Scientists Find 1700-Year-Old Roman Egg With Completely Intact Yolk

Scientists Find 1700-Year-Old Roman Egg With Completely Intact Yolk

During an Aylesbury excavation spanning 2007-2016, scientists unearthed a singular treasure

Talk about a yolk surprise! In a groundbreaking discovery, scientists found the world’s first intact chicken egg, preserved for 1,700 years, complete with its liquid contents. 

During an Aylesbury excavation spanning 2007-2016, scientists unearthed a singular treasure: an intact chicken egg, hailed as a “genuinely unique discovery.” Sadly, three other eggs met their demise and released a “potent stench,” highlighting the rarity of this survivor.

Oxford Archaeology believes the unearthed waterlogged pit functioned as a Roman wishing well, drawing parallels to similar ancient structures.

A technological peek inside reveals the incredible: the egg isn’t empty!

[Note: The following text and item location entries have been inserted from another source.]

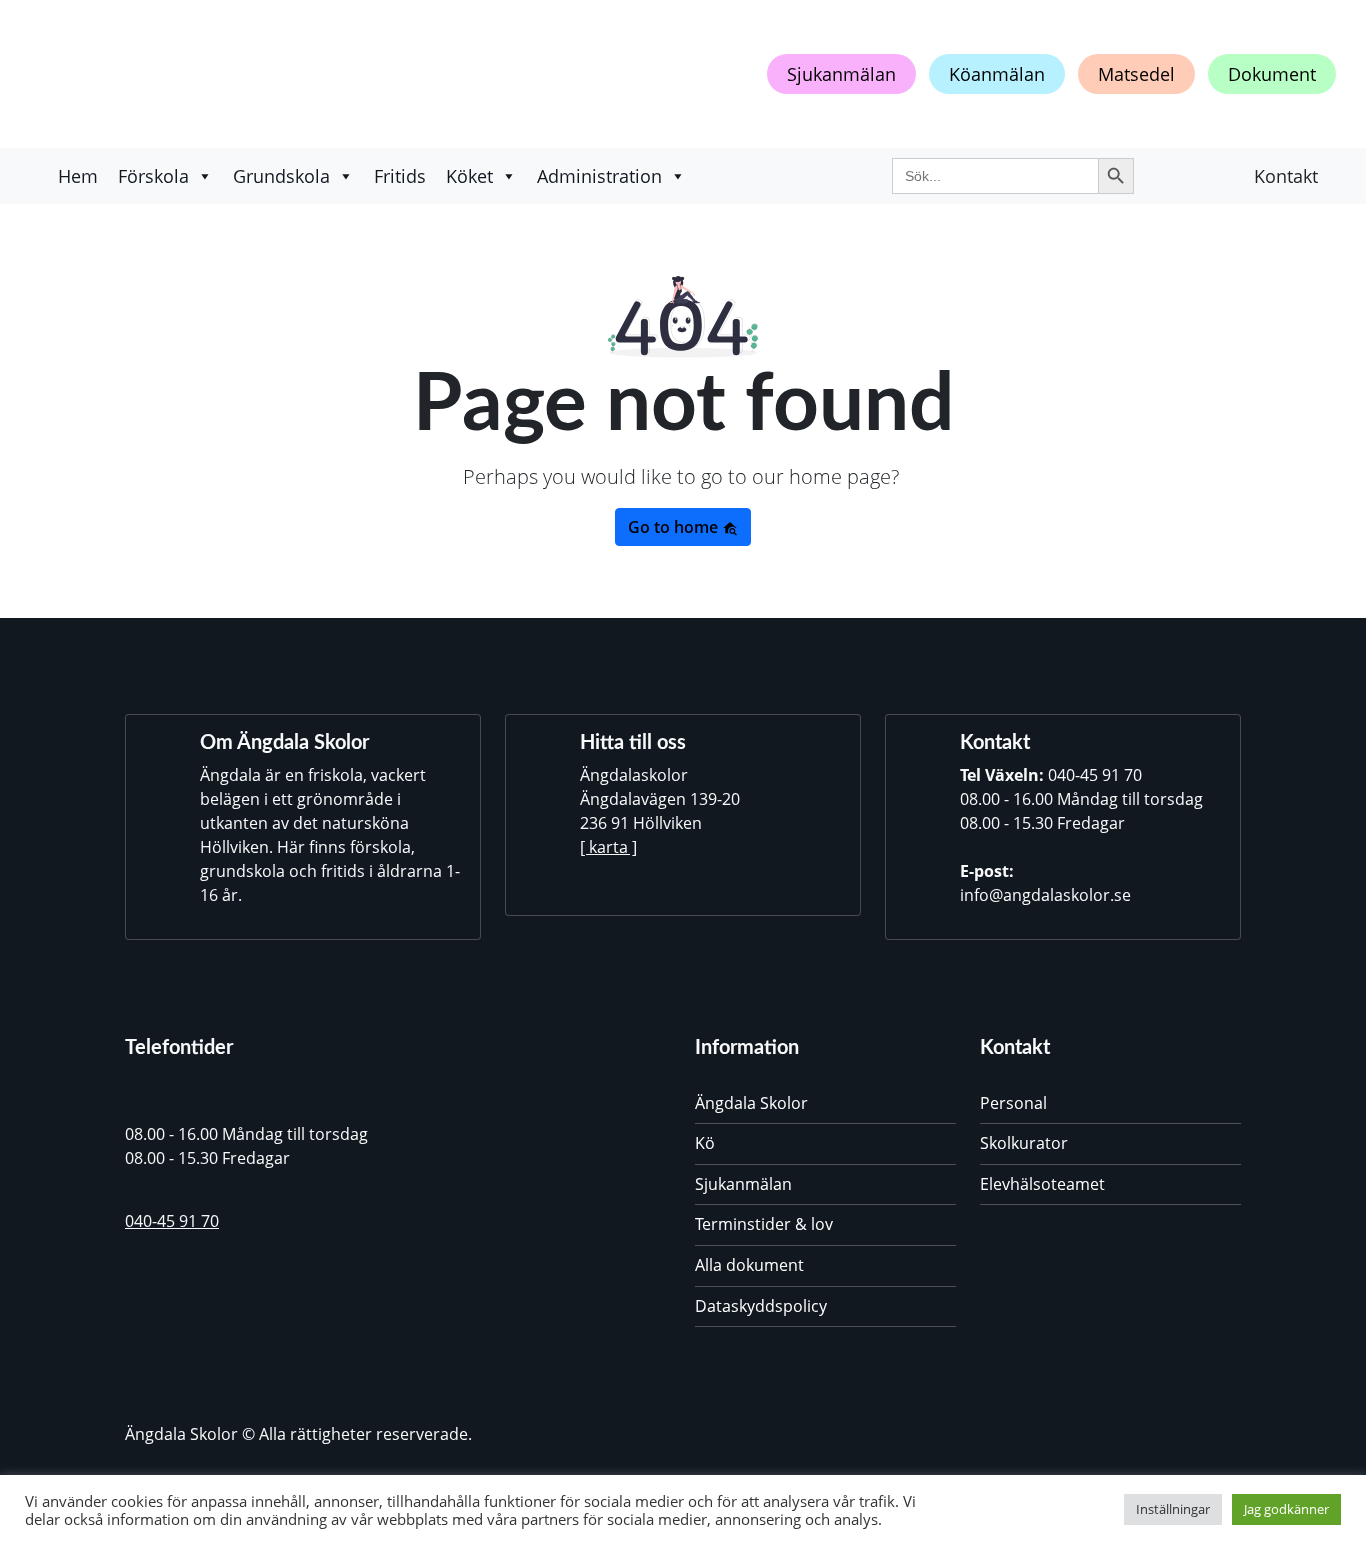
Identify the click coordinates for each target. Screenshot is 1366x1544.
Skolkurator (1024, 1143)
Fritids (400, 176)
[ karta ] (608, 847)
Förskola (153, 176)
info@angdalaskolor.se (1045, 895)
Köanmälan (997, 74)
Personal (1013, 1103)
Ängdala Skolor (751, 1103)
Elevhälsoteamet (1042, 1184)
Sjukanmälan (841, 74)
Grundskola (281, 176)
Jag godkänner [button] (1286, 1509)
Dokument (1272, 74)
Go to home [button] (675, 527)
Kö (705, 1143)
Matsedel (1136, 74)
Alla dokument (749, 1265)
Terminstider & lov (764, 1224)
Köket (469, 176)
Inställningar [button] (1173, 1509)
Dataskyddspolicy (761, 1306)
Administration (599, 176)
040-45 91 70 (1095, 775)
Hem (78, 176)
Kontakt (1286, 176)
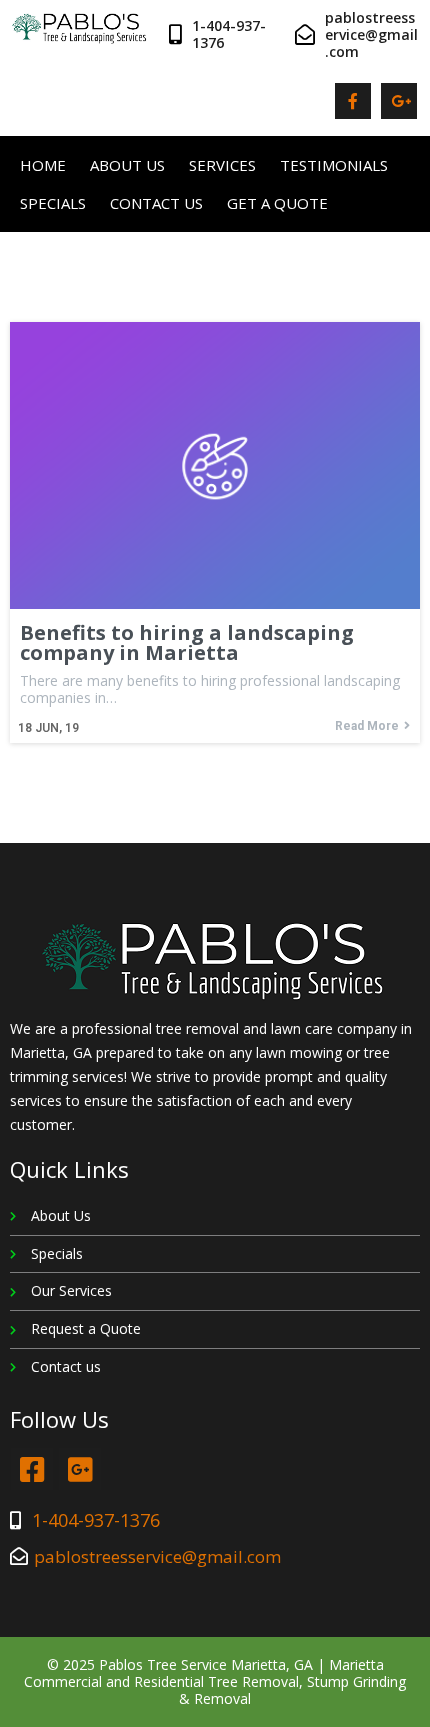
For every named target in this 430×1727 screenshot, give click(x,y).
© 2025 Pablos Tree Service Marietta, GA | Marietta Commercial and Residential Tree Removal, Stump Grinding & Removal (215, 1681)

Micro scans show it still holds yolk and egg white, making it likely the only intact survivor from its era.

Oxford Archaeology’s senior project manager Edward Biddulph, who oversaw the excavation, said: “We were blown away when we saw the contents in there, as we might have expected them to have leached out.” 

Conservator Dana Goodburn-Brown, who had taken the egg for further analysis at the University of Kent, carried out the recent work. 

“It produced an amazing image that indicated that the egg, apart from being intact – which is incredible enough – also retained its liquid inside, presumably deriving from the yolk, albumen etc,” said Biddulph.

BBC reported that the egg was taken to London’s Natural History  Museum and the experts consulted Douglas Russell, the senior curator of the museum’s birds, eggs and nests collection, regarding the best ways to conserve the egg and remove its contents. 

As we found out when we visited the Natural History Museum, [it] appears to be the oldest known example in the world,” said Biddulph.

The archaeologist has accepted that it was “a bit daunting walking around London with a 2,000-year-old egg”.

“And it was a bit hairy on the Tube – although it was well protected – it’s not like I was carrying it around in my pocket,” they added.